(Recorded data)
^^^^^^^^
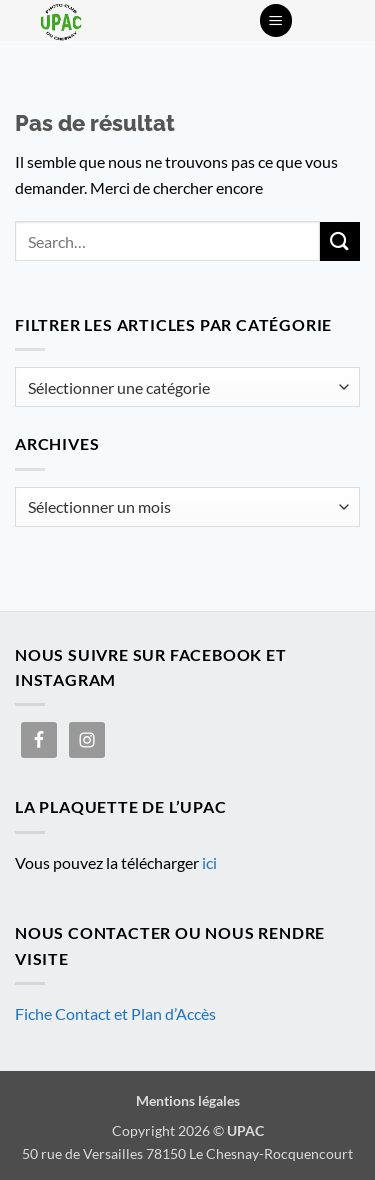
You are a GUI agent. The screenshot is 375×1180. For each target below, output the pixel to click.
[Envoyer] (340, 241)
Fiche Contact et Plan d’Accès (115, 1013)
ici (209, 862)
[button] (276, 20)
^^^^^^^^
* **Task statement**
Could you arrange the rows above as a JSON list of strings, one string per line, with blank lines dropped and the pictures left out?

* **Output of the exercise**
[
  "You are a GUI agent. The screenshot is 375×1180. For each target below, output the pixel to click.",
  "[Envoyer] (340, 241)",
  "Fiche Contact et Plan d’Accès (115, 1013)",
  "ici (209, 862)",
  "[button] (276, 20)"
]